A portion of the cats that have these recurring eye problems have tested positive for feline leukemia or feline immunodeficiency virus. So verify that your cat is both flv and fiv negative. If it isn't, the cat may be more subject to eye relapses and it may take longer and require more medications to help it recover. When those two underlying problems have been ruled out, lowering the stresses in your cat's life is the best preventative you have that is within your control. Hard as it is to accept, some of these cats will just be happier and do better in a single-cat family. Diets rich in vitamin A may also decrease the frequency and severity of relapses - but too much vitamin A is also undesirable. Effective vaccines against herpes-1 are available. But to be effective, the vaccine must be given before this common virus infects the cat. That is quite difficult because many cats are already infected from their virus-shedding mother - even before their eyes open. The stress of pregnancy, and more so nursing, causes these carrier mothers to relapse and infect their kittens. The vaccine is part of the combination vaccine all vets give to kittens at 12 and 14 and 16 weeks of age. Many cats from shelters are in the middle of a stress-induced relapse infection when I first see them. In these instances the vaccines will also not work. Yearly booster vaccination against herpes-1/rhinotracheitis is ineffective and unnecessary. There is plenty of evidence that herpes-1/rhinotracheitis and Calicivirus vaccines do not need to be given throughout life. (ref)
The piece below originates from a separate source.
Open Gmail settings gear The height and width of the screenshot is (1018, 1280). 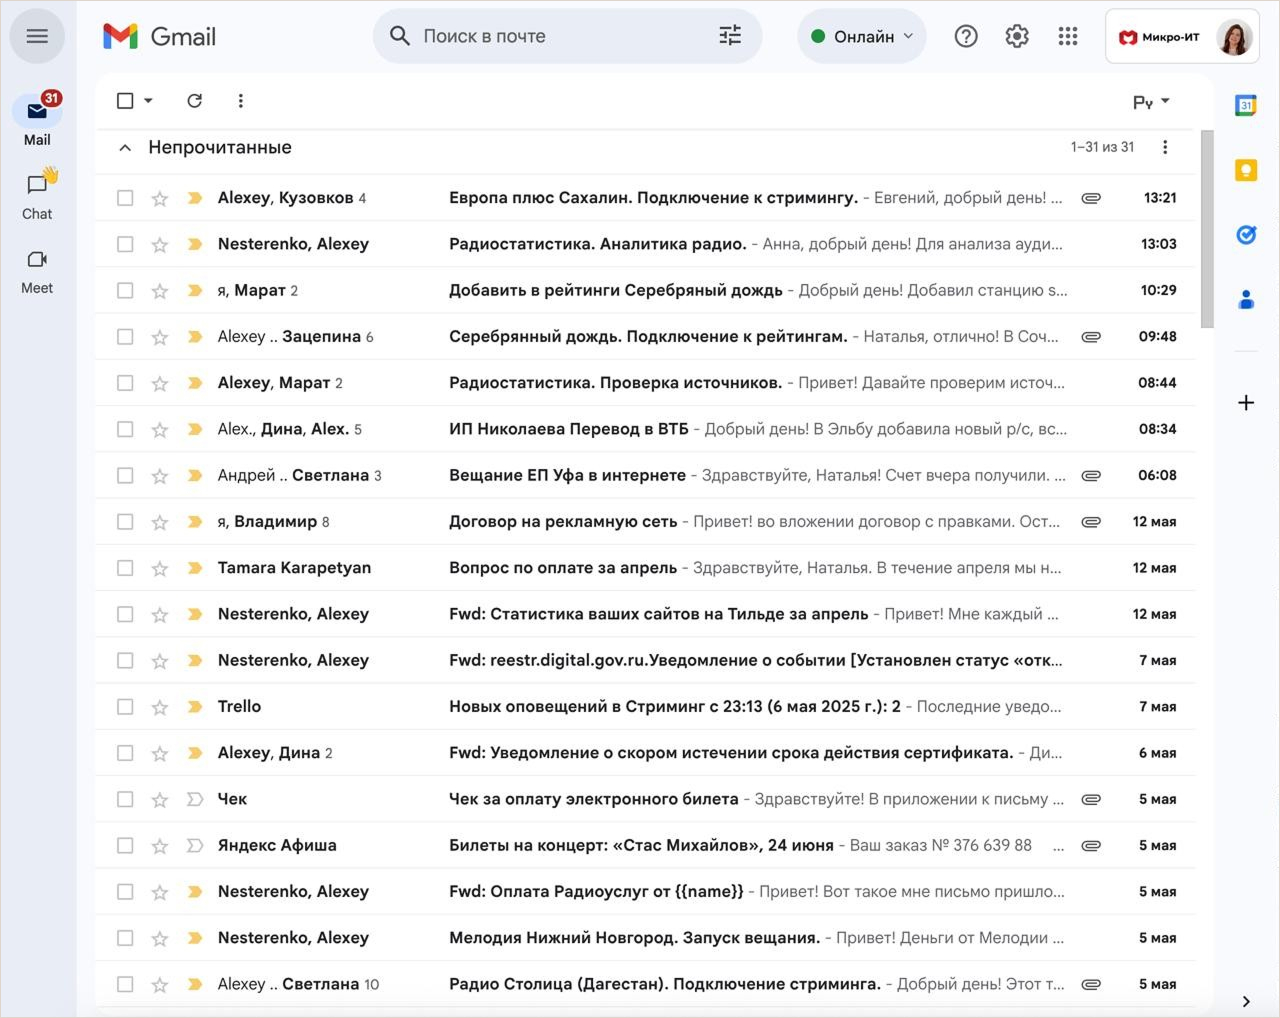1017,37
All medications that lessen the effectiveness of your cat's immune system have the potential to allow feline herpes-1 virus to reactivate. Those medications include cyclosporin (Atopica©), given to cats to help control skin allergies, eosinophilic granuloma or to prevent organ rejection. It applies to all corticosteroids used to treat a variety of cat ailments - including asthma. (ref) Progestational drugs like megesterol can have a similar effect. The diseases veterinarians treat with those medications can be quite serious. So the small risk that these drugs might cause a herpes relapse is often preferable to withholding the medications.
The bartonella organism can affect cats in many ways. (ref) Recently, it was found that some cats with eye problems were positive for Bartonella. Bartonella responded well to treatment with doxycycline, azithromycin or rifampin antibiotics. When using capsules or tablets you should follow the pill or with a considerable amount of water or meat broth to keep capsules and pills from lodging in your cat's throat and causing a stricture (a scarred contraction, swallowing blockage ).
Newer Diagnostic Tests
Within the last few years,veterinarians have been given a tremendous tool for sorting out the various organisms that can cause chronic eye problem in your cat. (ref) Sophisticated central laboratory services are now available throughout the United States to do this. All utilize a very sensitive test, the Polymerase Chain Reaction or PCR test to look for six of the most common causes of upper respiratory and/or chronic eye problems in cats (Bordetella, Chlamydia, calicivirus, Herpes 1,influenza and mycoplasma [ref1 , ref2] ). If your kitty has only a persistent eye problem, some of these organisms are not likely to be the cause; but the panel tests for all of them. Its limitation is that the most common cause, the Herpes-1 (rhinotracheitis virus/cat flu) virus is so stealthy that it can avoid detection with the PCR test when the cat is not experiencing a virus flare-up. So if the PCR test is positive for herpes-1, your cat is definitely a carrier of the virus. But if it is negative, the virus might still be sleeping somewhere deep in the cat's nerve cells. So if the test found no likely cause of your cat's chronic eye problem, it should be repeated at a later date - preferably during a flare-up.